Por favor, dê seguimento ao texto sobre os peladeiros profissionais a partir da última frase apresentada.

__Trecho fornecido__:
● ● ● ● ●

Peladeiros profissionais

 
 
Jogar uma pelada é um ato tradicional da vida brasileira. Parte-se do princípio de que todos já jogaram uma. A pelada tem um sentido especial, é diferente de um futebol amador. Quem nunca passou uma tarde inteira da juventude jogando uma pelada com os amigos, em um campo qualquer? É algo considerado natural à juventude, que faz parte do crescimento. Porém, os jovens crescem. E assim crescem as ocupações, e diminuem as tardes disponíveis para jogar uma pelada. Os peladeiros adultos não são mais aqueles jovens despreocupados com a tarde livre. O peladeiro adulto é um trabalhador, com horários limitados e regras. É um profissional. Mas continua apaixonado por sua pelada. E pelada profissional é coisa séria.

A diferença já começa antes do jogo. Os peladeiros profissionais não tem como ficar esperando o grupo-que-chegou-mais-cedo cansar e sair, eles estão pagando por uma hora marcada no campo, e querem cada segundo. Dez minutos antes da hora, os peladeiros já ficam ao lado do gramado, alongando e aquecendo, olhando torto a turma que chegou antes, fazendo pressão. Mesmo que, enquanto a maioria alongasse os braços e as pernas, o André tenha "feito pressão" enquanto alongava furiosamente o dedão, sentado na cadeira ao lado do gramado.

● ● ● ● ●

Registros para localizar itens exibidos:
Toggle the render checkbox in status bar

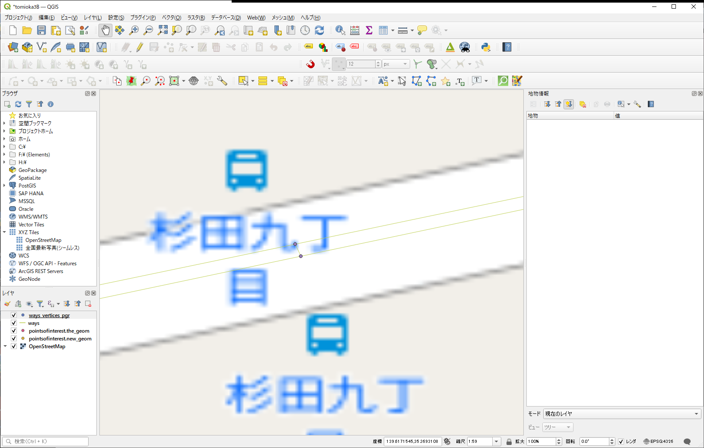click(621, 442)
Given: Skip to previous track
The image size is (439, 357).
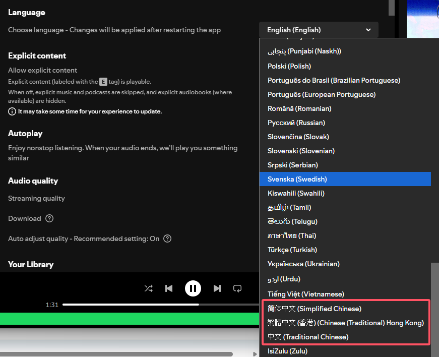Looking at the screenshot, I should [x=169, y=288].
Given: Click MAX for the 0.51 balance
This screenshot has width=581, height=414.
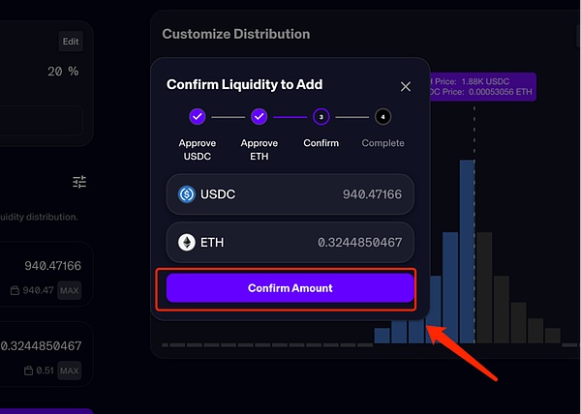Looking at the screenshot, I should (69, 369).
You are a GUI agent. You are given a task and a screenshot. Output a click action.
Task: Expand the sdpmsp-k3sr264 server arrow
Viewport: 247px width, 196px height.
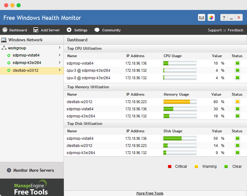click(x=60, y=63)
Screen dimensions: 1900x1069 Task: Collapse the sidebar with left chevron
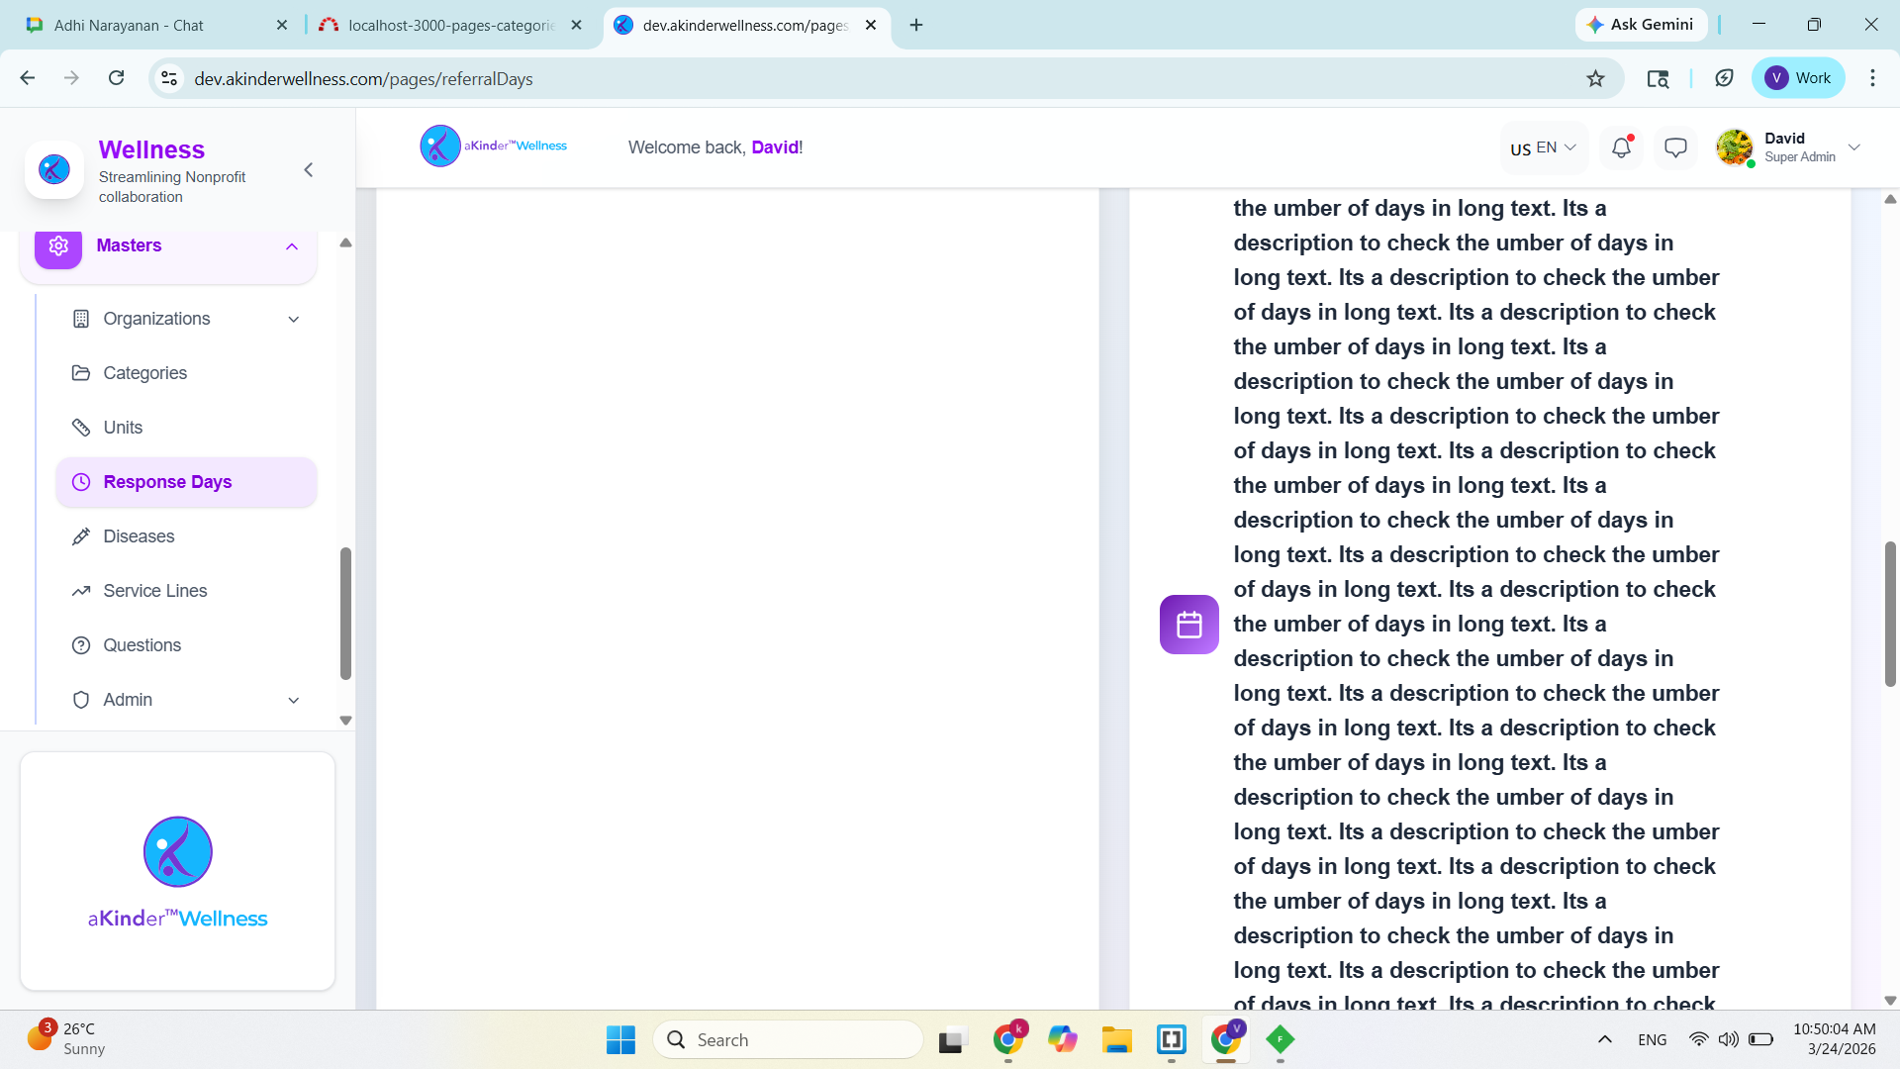coord(309,170)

● ● ● ● ●

__Problema resolvido__:
E finalmente o campo é liberado. Existem catorze jogadores para um campo com cinco em cada lado? Sem problemas, os "defora" são decididos pelos peladeiros profissionais em segundos. Não há tempo há perder, a bola tem que rolar e todos querem jogar. Basta piscar os olhos e o primeiro jogo já começou. E as primeiras partidas são sempre belas. Todos são crianças novamente, todos sorriem. Não há lance impossível, gramado molhado não incomoda ninguém, quem está no gol se joga com tudo na bola rasteira. Até quem não joga fica feliz e inquieto, ansiando por entrar em campo. No fim de cada partida-relâmpago, o time que perde faz uma veloz adedanha para ver quem fica, os coletes sendo trocados já com a bola rolando.

Eis que ocorre o temível. Alguém isola a bola em uma (de acordo com o "agente isolante") defesa excepcional. Isolar a bola, que se diga, é um ato e tanto. Em um campo em que todas as paredes e o teto são gradeados, uma cabeçada que consiga fazer a bola ficar presa na grade há três metros de altura é um feito, que faria o peladeiro amador comentar por alguns bons minutos. Mas peladeiros profissionais tem hora marcada para sair do campo e não recebem desconto. Antes mesmo da bola se encaixar na parede do campo, um jogador já escala a grade onde ela vai parar. Não há tempo para ficar sem jogar. A bola já está rolando novamente antes que o pretenso homem-aranha tenha colocado  os pés no gramado.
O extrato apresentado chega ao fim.